My other friend arrived in Mopti in the early afternoon. She did not have her purse, wallet or information with her and securing medications was a problem. In Mali, you are given a prescription at the hospital and someone must go to a pharmacy and get the medications for you. Fortunately, the intern from Bandiagara had accompanied her and helped smooth the process as best he could until others arrived. The surgeon operated in late afternoon and stabilized and closed her leg. She spent the night in the Mopti Hospital with Peace Corps and other friends in the area. She was taken to the airport at 6am the following morning because no one knew exactly when the medical evacuation jet would arrive from Togo. My friends who were present who outraged by the fact that she waited without medications in an un-air-conditioned ambulance on the side of the tarmac until the plane showed up at 11am.

Upon arrival in Paris, she was admitted to the ICU and received several surgeries for her leg. While she had been fairly clear and lucid in Mopti in order to make decisions and converse, her state of consciousness dissolved as a likely combination of heavy pain medication and a drop in adrenaline as the seriousness of her injuries took hold of her body. When she would waken, she would cry as though she would remember fresh the accident. She developed a serious infection in her leg amongst her other injuries and the French doctors debated whether she would be able to make the trip to America where she needed to receive another urgent, life-saving operation within 24 hours. Finally, she was sent via air-ambulance to the East Coast. Unfortunately, the infection was too serious and the American doctors amputated her leg this week. She remains in critical condition and has not yet awakened to learn of her losses. We fervently hope for her rapid recovery and rehabilitation while anxiously awaiting what the future will bring.

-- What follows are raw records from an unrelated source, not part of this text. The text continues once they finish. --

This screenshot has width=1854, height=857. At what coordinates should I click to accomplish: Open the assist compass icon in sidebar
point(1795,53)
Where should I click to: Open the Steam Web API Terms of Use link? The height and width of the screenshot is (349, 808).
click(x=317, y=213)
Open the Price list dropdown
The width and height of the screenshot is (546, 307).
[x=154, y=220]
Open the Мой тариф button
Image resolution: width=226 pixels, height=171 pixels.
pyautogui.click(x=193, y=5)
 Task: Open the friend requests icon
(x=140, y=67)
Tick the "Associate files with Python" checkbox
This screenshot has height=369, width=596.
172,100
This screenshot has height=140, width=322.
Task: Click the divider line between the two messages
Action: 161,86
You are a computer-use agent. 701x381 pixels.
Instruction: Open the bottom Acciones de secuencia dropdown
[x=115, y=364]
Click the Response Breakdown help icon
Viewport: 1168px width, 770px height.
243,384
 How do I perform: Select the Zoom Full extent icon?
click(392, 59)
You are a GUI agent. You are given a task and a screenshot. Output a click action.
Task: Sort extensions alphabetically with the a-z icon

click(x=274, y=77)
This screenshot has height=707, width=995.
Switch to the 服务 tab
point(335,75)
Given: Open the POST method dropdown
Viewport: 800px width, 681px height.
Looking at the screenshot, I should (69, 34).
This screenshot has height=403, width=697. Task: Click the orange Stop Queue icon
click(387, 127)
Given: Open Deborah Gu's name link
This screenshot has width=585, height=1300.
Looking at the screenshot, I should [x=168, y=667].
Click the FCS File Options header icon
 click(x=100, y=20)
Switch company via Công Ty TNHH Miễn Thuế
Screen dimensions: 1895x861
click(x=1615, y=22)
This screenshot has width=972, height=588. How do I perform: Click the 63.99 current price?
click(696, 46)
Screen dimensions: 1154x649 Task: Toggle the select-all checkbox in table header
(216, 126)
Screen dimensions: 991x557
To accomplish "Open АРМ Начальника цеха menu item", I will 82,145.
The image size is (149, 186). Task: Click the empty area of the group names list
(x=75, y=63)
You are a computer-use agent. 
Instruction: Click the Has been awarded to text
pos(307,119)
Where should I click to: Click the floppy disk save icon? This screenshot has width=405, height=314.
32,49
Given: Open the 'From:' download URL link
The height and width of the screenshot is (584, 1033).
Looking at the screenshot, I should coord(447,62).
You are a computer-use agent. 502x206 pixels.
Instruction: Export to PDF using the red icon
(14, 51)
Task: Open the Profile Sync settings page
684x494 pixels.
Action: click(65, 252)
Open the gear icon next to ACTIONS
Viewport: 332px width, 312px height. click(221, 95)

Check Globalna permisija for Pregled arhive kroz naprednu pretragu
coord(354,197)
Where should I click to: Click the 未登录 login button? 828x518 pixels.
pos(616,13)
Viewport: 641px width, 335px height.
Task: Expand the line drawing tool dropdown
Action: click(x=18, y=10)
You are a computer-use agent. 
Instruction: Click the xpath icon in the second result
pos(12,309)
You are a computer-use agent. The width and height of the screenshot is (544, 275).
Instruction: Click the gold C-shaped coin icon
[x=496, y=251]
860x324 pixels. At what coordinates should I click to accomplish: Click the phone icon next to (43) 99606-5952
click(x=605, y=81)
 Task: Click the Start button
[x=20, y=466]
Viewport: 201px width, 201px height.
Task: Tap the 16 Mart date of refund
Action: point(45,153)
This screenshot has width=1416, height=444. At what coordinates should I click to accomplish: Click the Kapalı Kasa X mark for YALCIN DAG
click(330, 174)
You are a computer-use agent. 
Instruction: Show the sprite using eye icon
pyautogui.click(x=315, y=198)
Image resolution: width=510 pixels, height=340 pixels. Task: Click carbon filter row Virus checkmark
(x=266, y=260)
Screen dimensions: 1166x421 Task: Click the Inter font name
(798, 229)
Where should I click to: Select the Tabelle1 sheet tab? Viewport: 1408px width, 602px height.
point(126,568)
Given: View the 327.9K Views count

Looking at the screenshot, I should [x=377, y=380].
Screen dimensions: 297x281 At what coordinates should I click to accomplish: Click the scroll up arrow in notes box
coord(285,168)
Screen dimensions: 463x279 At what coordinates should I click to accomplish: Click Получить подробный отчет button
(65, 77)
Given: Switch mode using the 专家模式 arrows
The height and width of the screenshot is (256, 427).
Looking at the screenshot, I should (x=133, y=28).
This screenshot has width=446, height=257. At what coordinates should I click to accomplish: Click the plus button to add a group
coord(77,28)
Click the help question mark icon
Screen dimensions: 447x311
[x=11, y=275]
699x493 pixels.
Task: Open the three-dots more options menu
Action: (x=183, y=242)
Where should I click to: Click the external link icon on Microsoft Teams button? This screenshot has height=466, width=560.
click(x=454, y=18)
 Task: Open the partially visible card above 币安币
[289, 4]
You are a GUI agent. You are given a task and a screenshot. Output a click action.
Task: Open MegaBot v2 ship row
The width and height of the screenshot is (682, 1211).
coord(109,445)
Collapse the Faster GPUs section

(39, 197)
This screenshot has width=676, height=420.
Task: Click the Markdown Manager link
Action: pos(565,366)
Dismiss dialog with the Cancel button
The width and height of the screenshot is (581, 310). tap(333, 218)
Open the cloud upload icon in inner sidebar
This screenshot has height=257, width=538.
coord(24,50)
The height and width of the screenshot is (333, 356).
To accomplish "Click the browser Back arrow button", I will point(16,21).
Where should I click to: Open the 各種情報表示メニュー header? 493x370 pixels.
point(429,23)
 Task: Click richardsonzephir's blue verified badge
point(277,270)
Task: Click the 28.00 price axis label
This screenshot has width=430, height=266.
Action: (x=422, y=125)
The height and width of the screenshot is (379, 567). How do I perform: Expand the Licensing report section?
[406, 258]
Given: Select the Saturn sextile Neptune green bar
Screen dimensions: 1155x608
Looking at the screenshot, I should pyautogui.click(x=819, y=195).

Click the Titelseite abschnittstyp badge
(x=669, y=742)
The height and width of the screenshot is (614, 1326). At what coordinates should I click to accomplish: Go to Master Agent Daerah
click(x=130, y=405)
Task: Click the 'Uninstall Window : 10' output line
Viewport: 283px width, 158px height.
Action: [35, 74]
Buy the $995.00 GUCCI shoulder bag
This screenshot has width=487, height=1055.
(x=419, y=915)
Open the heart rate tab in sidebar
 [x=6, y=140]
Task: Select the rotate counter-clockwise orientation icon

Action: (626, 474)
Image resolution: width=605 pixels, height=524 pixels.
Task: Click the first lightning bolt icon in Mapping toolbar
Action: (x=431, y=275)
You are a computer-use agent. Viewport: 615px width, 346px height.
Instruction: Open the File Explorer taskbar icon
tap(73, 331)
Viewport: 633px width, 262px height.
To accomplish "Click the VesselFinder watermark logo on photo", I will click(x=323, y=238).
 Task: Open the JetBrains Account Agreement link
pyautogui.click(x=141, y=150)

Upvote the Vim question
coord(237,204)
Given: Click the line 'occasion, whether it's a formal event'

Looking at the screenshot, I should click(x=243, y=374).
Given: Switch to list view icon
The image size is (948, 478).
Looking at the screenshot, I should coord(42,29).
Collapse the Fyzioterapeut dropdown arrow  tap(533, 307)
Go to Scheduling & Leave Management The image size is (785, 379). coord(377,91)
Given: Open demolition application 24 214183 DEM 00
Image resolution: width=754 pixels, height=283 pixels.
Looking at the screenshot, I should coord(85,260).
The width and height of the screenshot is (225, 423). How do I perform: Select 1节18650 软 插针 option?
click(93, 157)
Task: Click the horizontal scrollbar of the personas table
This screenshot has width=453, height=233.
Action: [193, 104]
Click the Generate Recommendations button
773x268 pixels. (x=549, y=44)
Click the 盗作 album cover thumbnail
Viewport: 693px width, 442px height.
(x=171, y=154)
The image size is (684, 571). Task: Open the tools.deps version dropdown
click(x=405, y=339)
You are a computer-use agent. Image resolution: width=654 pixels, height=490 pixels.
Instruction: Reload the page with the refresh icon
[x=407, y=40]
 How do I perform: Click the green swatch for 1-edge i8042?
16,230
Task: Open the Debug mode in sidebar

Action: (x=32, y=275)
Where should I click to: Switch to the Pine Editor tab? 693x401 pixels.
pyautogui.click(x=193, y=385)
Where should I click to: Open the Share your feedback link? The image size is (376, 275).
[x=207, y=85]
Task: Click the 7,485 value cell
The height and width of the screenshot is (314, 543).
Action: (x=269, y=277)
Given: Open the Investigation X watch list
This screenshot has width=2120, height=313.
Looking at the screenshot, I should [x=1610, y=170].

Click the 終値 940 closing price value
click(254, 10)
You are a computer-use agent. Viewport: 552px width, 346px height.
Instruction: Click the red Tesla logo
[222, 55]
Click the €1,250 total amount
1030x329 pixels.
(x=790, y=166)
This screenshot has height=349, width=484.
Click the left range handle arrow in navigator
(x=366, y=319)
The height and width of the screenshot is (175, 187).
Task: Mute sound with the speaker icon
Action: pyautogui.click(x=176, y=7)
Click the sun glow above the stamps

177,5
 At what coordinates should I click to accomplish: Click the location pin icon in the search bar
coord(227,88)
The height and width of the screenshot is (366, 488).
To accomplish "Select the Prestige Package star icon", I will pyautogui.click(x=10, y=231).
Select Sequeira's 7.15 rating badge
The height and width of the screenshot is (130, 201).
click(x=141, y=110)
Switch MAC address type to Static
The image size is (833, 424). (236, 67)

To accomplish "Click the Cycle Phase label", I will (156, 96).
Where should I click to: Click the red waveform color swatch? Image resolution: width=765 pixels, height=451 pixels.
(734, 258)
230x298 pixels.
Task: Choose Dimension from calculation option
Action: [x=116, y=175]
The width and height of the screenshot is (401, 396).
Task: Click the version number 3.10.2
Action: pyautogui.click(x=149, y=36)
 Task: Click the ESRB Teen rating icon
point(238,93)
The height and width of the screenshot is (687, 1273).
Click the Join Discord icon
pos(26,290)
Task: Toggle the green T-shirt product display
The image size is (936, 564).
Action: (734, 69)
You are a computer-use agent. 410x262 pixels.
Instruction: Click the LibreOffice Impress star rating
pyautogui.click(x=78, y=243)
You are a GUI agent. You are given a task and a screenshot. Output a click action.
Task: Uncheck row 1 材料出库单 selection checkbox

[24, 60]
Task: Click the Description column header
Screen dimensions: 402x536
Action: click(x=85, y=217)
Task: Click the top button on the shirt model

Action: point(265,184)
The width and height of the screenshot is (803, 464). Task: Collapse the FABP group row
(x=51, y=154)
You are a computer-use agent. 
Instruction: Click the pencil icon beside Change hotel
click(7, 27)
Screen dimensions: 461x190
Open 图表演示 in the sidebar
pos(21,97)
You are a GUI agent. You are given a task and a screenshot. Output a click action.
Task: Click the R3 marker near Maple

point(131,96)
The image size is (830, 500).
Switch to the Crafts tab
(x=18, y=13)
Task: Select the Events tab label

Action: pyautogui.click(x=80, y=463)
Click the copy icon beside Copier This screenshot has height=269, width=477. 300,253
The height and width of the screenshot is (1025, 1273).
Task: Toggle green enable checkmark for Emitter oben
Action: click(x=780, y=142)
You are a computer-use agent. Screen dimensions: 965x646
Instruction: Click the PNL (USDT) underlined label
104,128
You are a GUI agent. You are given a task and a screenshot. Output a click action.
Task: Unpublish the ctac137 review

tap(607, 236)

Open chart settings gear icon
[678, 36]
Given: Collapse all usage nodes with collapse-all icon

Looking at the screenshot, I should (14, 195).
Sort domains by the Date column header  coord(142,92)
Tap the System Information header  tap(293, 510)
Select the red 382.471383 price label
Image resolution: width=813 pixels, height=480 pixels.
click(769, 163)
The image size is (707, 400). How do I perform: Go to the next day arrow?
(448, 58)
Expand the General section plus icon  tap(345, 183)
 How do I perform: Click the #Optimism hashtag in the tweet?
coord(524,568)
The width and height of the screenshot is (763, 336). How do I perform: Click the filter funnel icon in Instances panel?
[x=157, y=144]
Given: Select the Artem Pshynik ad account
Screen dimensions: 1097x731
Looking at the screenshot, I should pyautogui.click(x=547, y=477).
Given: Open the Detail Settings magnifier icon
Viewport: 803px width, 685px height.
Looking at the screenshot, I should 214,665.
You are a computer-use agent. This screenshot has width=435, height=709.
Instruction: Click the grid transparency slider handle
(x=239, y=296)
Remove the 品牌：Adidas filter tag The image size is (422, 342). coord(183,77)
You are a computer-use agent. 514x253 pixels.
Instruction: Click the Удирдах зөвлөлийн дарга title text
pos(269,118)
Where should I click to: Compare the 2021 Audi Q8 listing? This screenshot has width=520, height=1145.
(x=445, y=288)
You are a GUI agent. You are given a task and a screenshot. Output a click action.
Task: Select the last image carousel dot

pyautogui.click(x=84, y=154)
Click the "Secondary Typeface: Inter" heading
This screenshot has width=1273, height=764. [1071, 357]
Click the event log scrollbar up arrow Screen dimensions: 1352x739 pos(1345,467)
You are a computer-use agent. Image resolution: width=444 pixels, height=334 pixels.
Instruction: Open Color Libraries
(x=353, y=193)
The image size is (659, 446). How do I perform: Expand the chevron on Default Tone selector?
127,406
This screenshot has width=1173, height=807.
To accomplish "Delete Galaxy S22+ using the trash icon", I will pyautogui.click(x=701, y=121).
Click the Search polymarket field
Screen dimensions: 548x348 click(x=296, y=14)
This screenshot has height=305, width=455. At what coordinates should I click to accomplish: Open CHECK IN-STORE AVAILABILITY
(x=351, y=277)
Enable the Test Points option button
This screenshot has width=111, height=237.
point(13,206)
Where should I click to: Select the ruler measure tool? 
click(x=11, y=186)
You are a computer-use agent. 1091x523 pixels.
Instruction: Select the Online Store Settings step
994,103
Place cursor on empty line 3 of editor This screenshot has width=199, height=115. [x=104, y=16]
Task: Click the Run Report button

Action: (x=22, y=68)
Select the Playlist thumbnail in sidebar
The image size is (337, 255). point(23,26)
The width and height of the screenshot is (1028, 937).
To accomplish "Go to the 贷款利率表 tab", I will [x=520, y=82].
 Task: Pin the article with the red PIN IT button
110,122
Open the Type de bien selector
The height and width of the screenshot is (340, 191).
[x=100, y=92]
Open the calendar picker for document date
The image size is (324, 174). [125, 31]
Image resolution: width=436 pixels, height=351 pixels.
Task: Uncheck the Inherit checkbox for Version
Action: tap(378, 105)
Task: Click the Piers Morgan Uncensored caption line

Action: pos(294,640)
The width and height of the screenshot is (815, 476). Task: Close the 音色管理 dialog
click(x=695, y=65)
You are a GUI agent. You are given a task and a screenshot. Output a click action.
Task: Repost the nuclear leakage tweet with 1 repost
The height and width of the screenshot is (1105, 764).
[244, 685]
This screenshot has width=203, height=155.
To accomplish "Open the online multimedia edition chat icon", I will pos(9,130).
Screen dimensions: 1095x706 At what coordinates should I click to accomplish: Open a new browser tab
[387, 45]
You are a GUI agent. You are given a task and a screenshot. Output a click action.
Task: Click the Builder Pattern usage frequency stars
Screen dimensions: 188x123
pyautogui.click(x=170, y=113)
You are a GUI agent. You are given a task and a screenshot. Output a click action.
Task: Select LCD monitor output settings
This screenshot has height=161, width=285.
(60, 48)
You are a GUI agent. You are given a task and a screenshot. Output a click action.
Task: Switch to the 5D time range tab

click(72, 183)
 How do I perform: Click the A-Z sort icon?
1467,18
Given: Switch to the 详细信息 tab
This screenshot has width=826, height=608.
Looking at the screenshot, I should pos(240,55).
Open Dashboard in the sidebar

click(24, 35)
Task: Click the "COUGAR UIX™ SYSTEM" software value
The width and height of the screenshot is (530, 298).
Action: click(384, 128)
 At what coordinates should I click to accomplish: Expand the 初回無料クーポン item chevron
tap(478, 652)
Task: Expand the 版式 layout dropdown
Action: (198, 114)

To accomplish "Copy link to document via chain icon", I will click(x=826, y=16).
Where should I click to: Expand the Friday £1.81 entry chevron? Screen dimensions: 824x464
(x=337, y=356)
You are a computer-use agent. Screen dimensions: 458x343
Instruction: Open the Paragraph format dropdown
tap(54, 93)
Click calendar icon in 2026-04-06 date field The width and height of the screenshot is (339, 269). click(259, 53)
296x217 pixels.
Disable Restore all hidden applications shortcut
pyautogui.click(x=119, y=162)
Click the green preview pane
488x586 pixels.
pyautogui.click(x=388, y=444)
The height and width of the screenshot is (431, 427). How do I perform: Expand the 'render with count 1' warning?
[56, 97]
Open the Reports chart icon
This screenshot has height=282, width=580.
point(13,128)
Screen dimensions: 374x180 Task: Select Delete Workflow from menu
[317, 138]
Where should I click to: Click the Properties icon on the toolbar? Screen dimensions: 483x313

However, the sad finality of my other girlfriend’s fate is unchangeable – in spite of constructing timelines, interrogating others or asking hypothetical questions of “What if…” Her body was expatriated and she was buried in El Salvador the following week with her family and fiancé present. As a testament to her contribution in Mali, two separate services were held – first in Bamako and then in Bandiagara – people arriving with food and t-shirts to fill a church, her office, a director’s house. Between the two ceremonies, testimonies to her character were given in a number of Dogon dialects, English, French and Bambara, but the tears shed universally communicated the loss of a friend. While her life was cut short brutalement, her future endures as it continues to exist in the legacy she has created in this sandy, dusty, oft-forgotten corner of the world. At both memorials, the temoinage was extensive as person after person stood up to bear witness to her greatness, to provide their memories, to share their grief, or simply - to rejoice in her soul.